=== PROBLEM REQUIREMENTS ===
Put the lines between the one containing "What do you" and the one containing "skateboard-photo is located", inclusive, into a Markdown table with the columns Row and Line. Skip blank lines, and leave the pictures out.

=== Collected data ===
--------------------------------------------------

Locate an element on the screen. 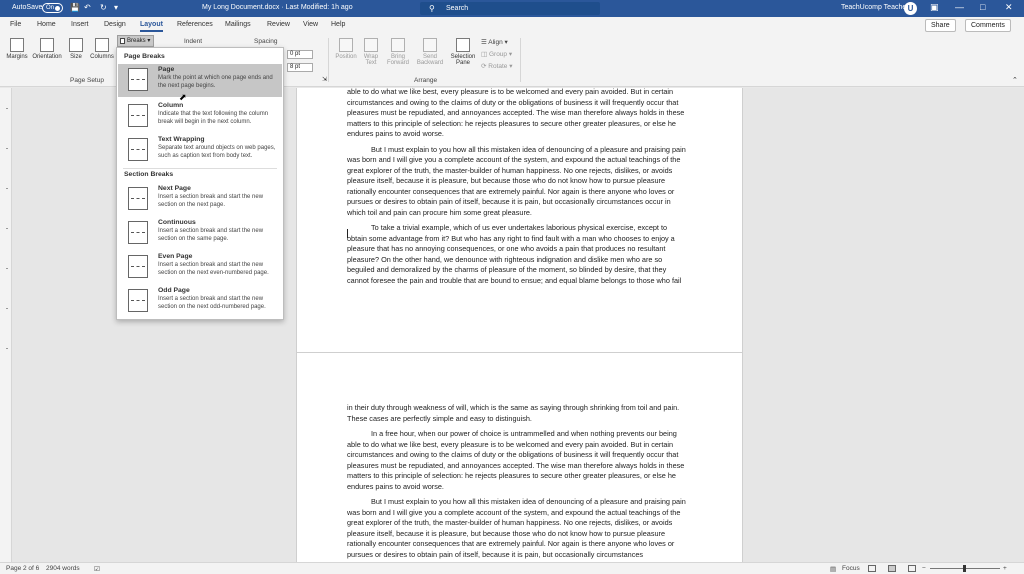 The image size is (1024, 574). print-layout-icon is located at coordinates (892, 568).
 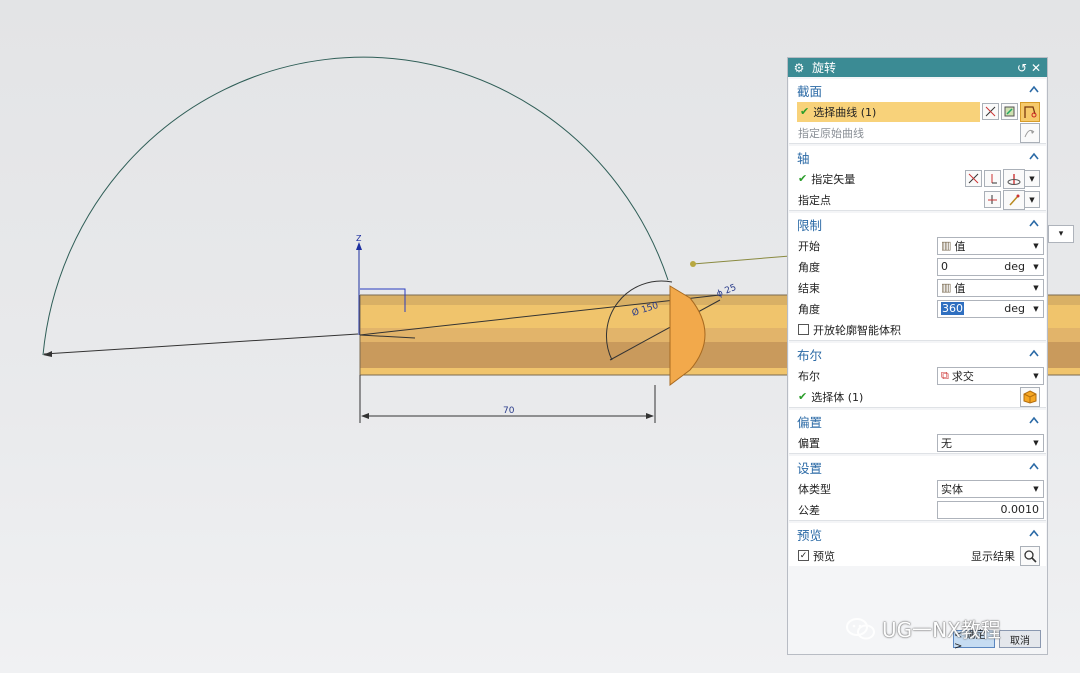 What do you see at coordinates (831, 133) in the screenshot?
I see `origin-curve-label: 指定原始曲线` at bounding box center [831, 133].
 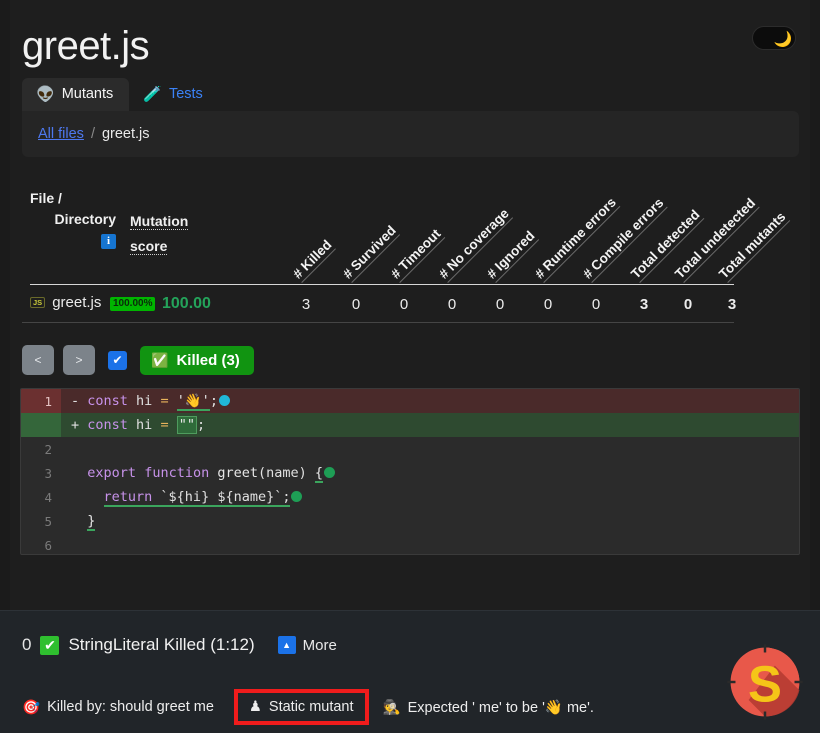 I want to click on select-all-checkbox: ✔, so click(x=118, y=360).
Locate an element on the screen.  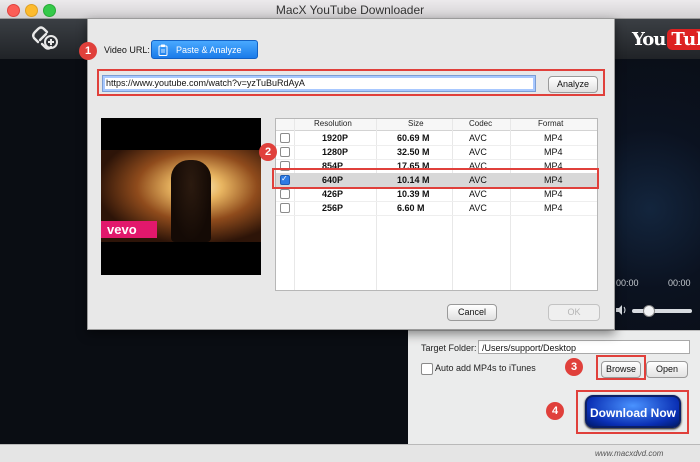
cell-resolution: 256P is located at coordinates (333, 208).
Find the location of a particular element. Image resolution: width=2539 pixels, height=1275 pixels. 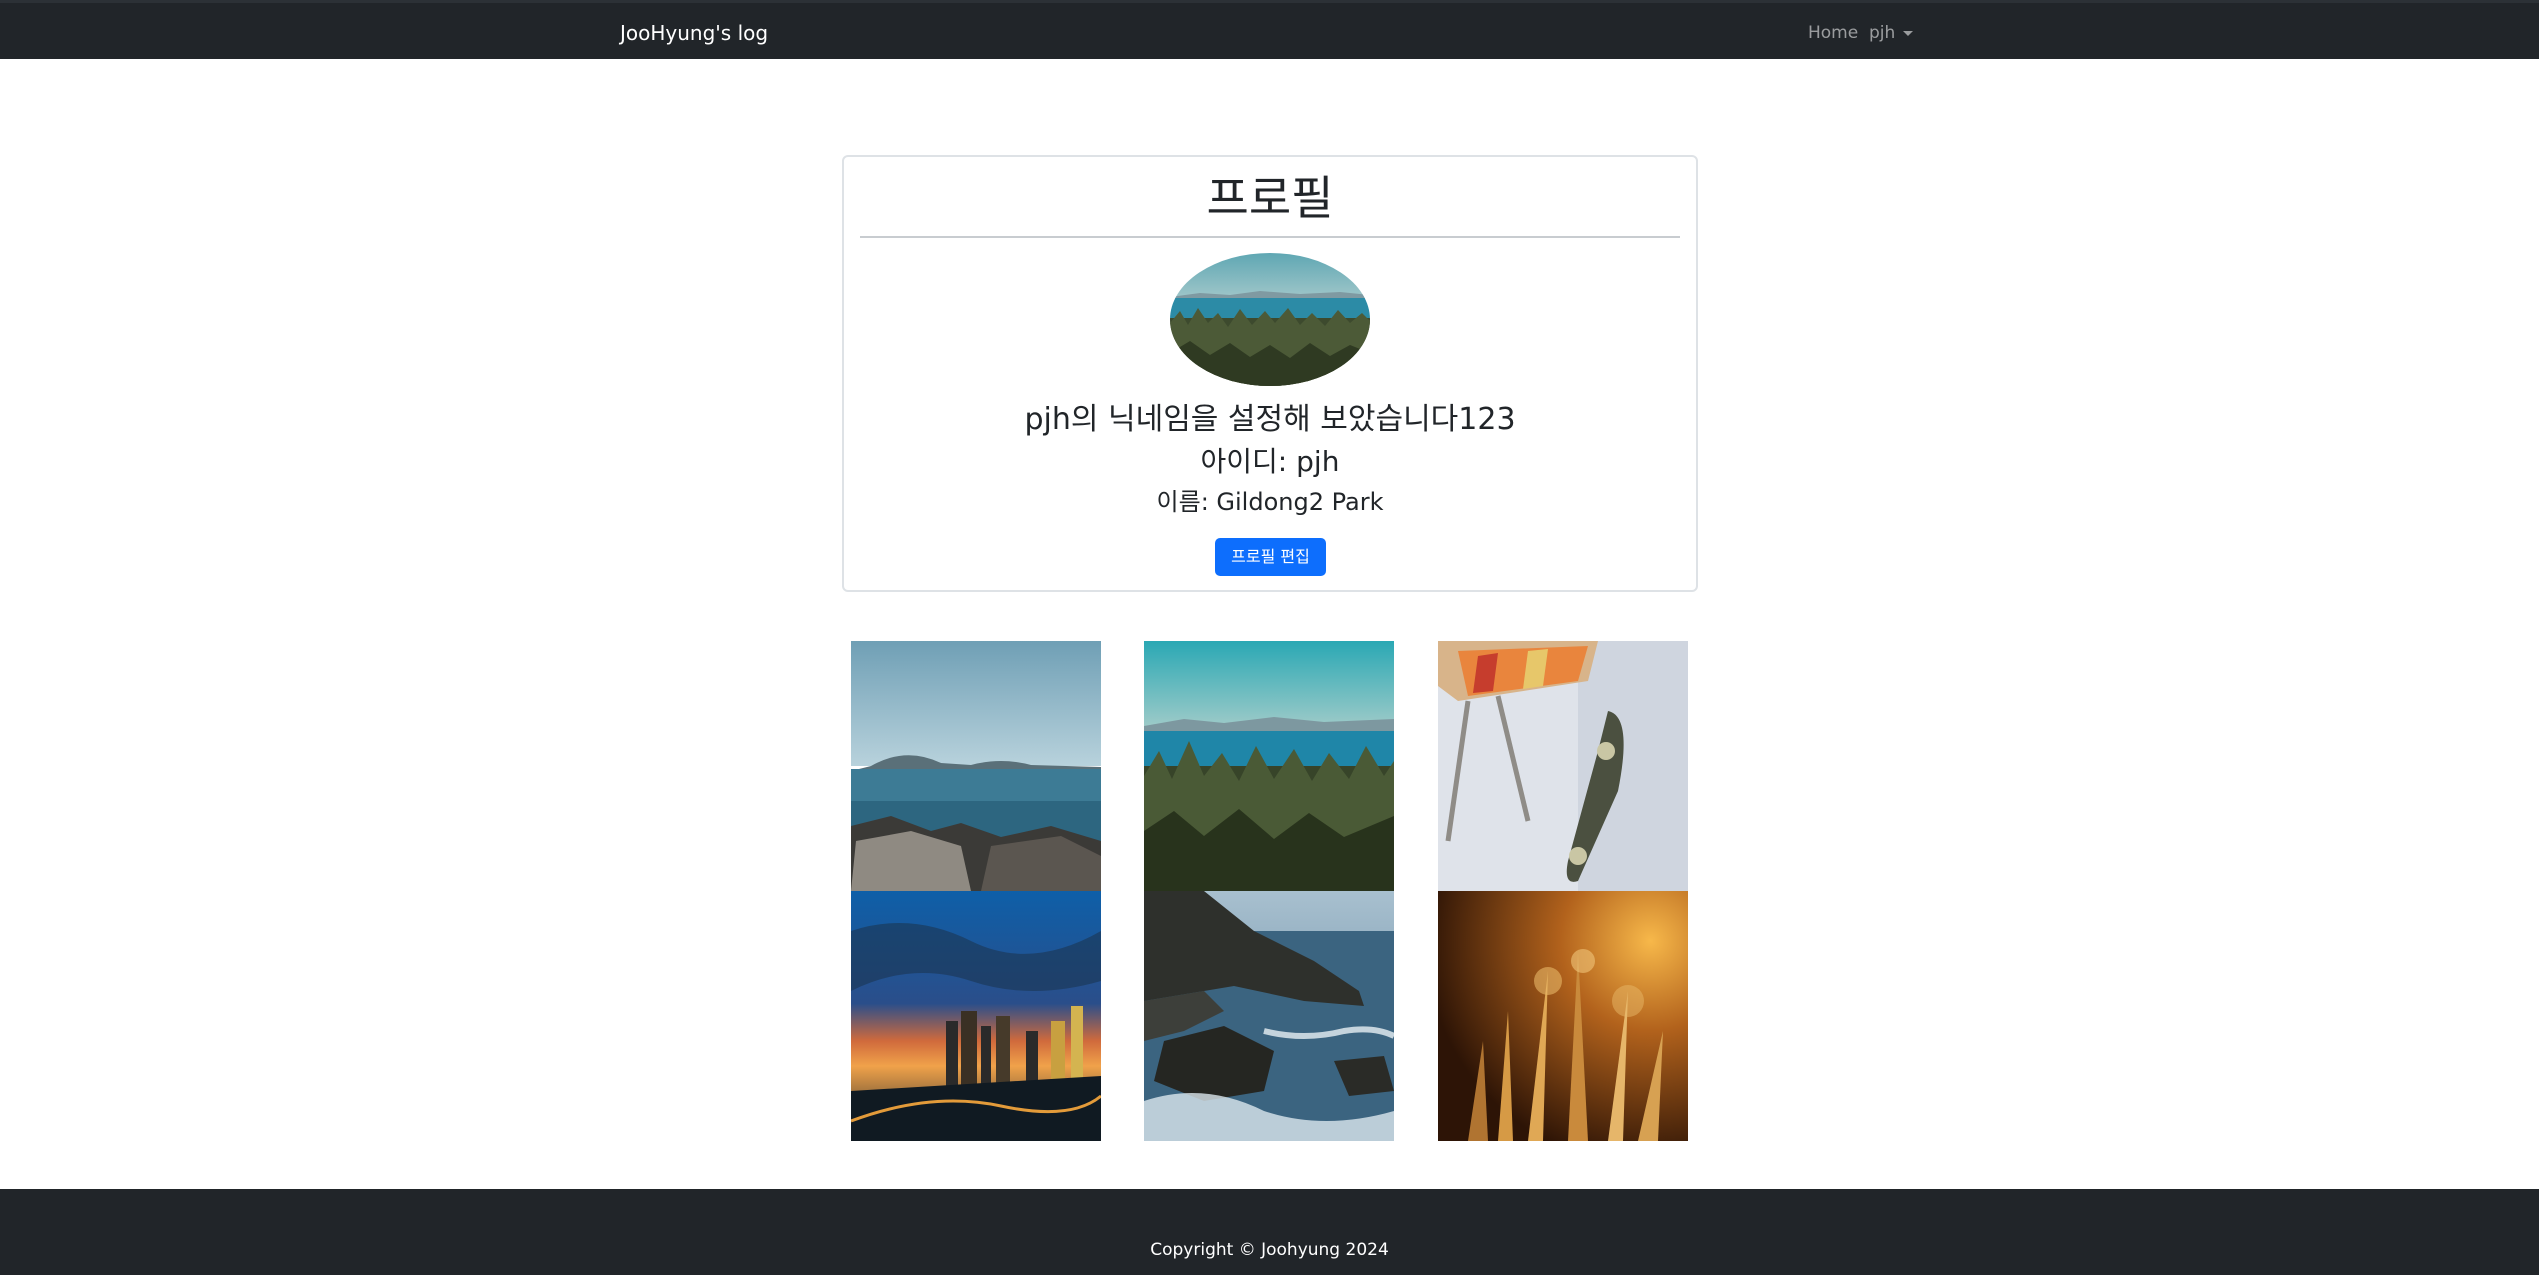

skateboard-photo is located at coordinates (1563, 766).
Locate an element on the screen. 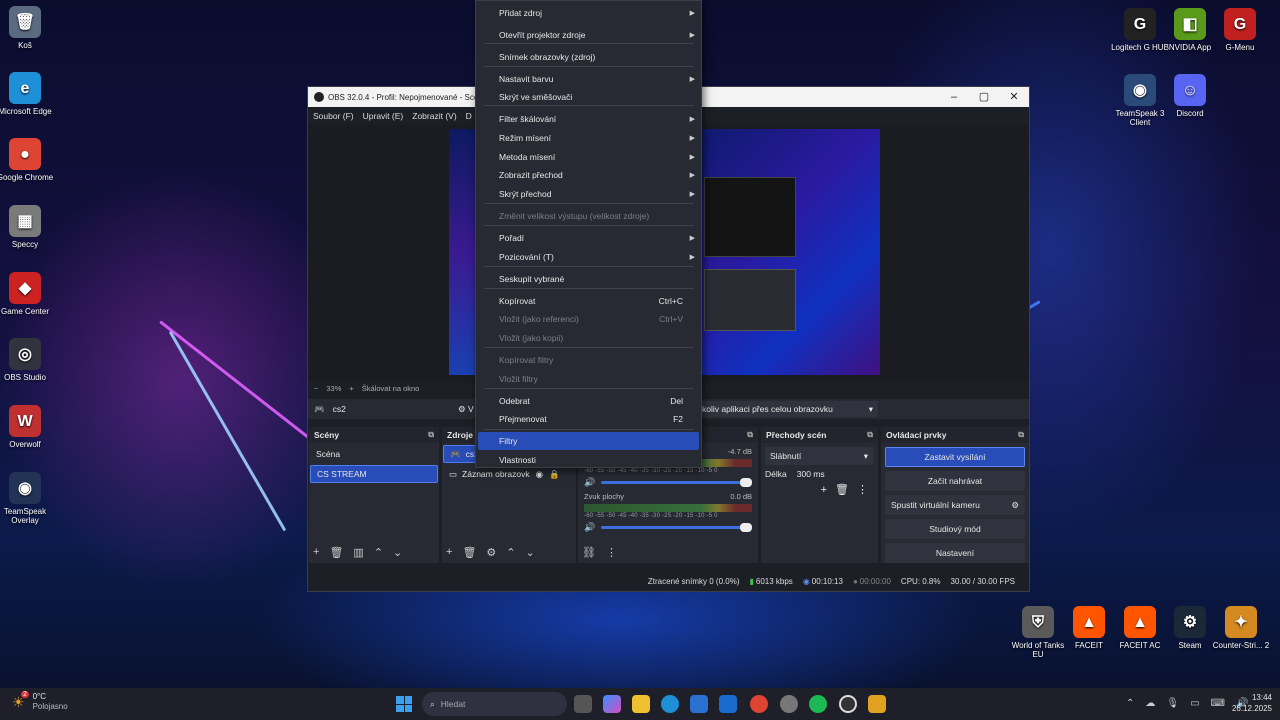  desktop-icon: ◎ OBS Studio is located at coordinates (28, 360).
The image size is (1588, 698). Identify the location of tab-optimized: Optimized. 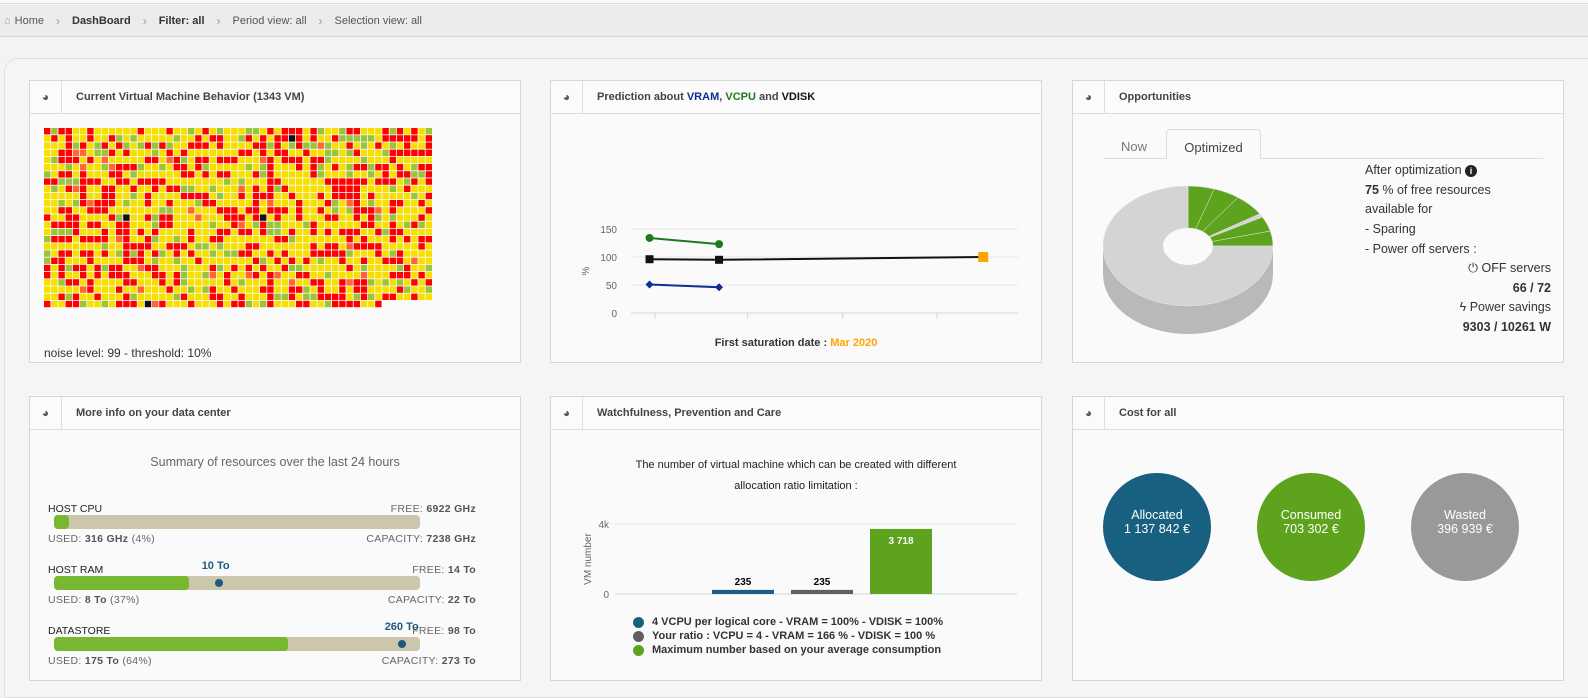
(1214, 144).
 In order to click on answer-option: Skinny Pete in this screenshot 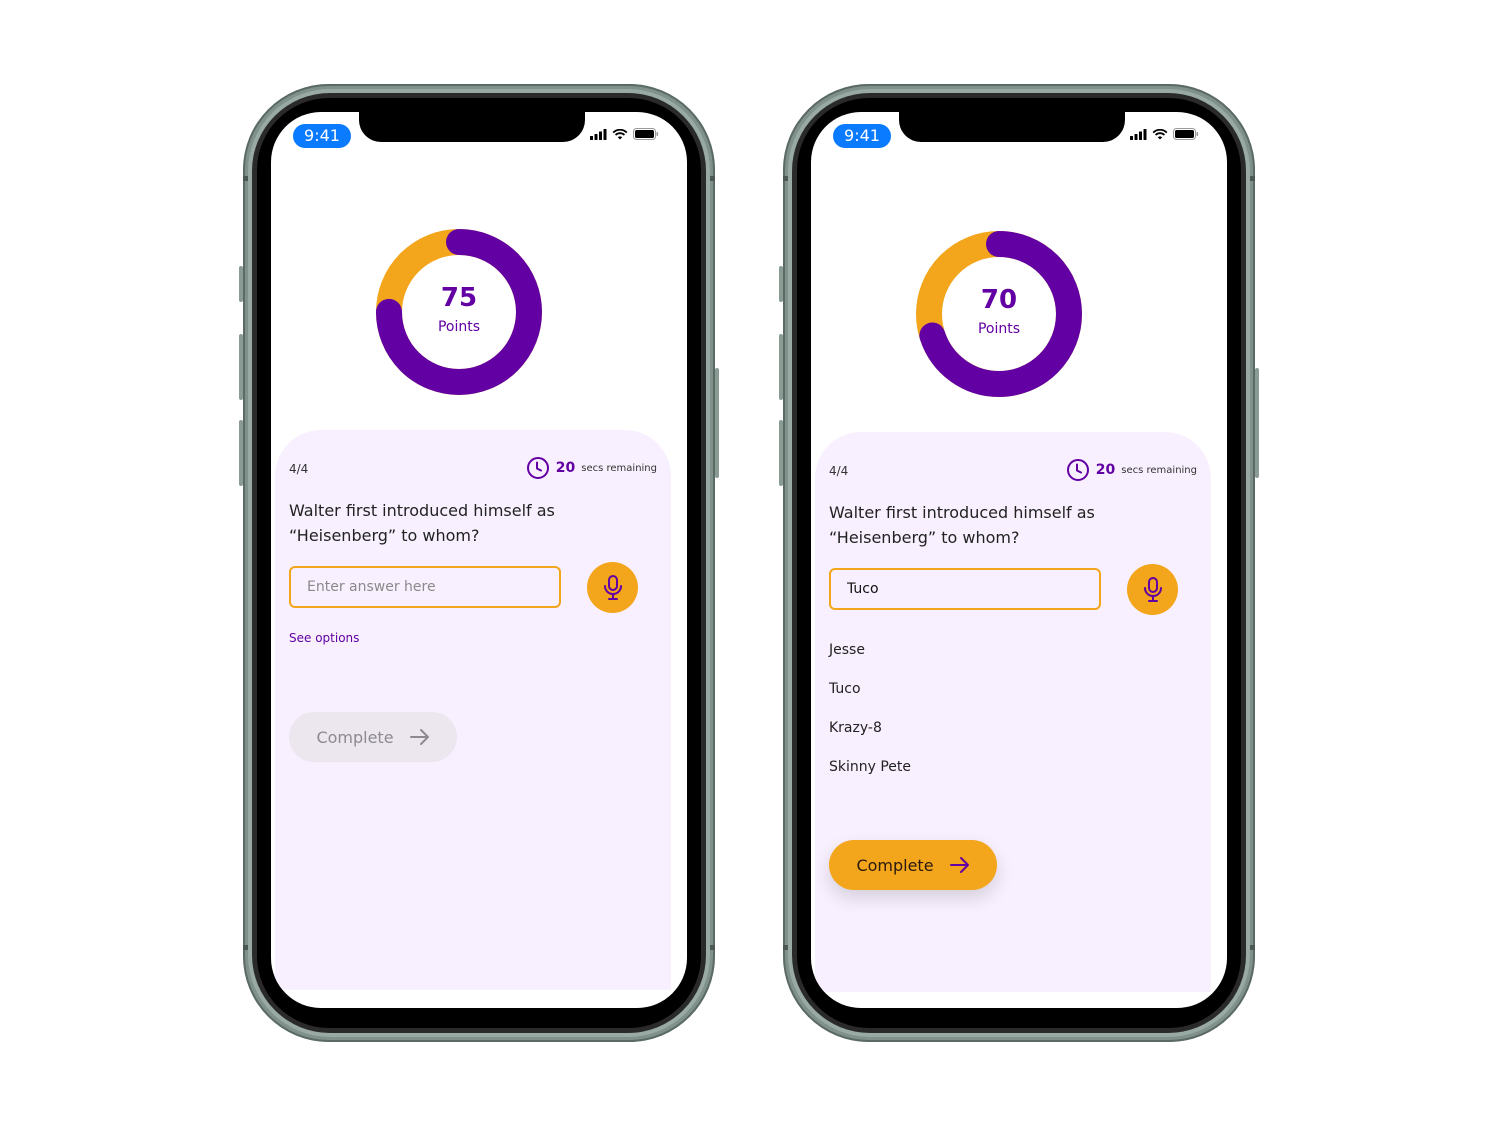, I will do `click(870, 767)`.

--------------------------------------------------

=== WRITTEN ANSWER ===
| Row | Line |
|---|---|
| 1 |   What do you see at coordinates (831, 133) in the screenshot? |
| 2 | I see `origin-curve-label: 指定原始曲线` at bounding box center [831, 133]. |
| 3 |   I want to click on select-all-checkbox: ✔, so click(x=118, y=360). |
| 4 | Locate an element on the screen.   |
| 5 | cell-resolution: 256P is located at coordinates (333, 208). |
| 6 | Find the location of a particular element. Image resolution: width=2539 pixels, height=1275 pixels.  |
| 7 | skateboard-photo is located at coordinates (1563, 766). |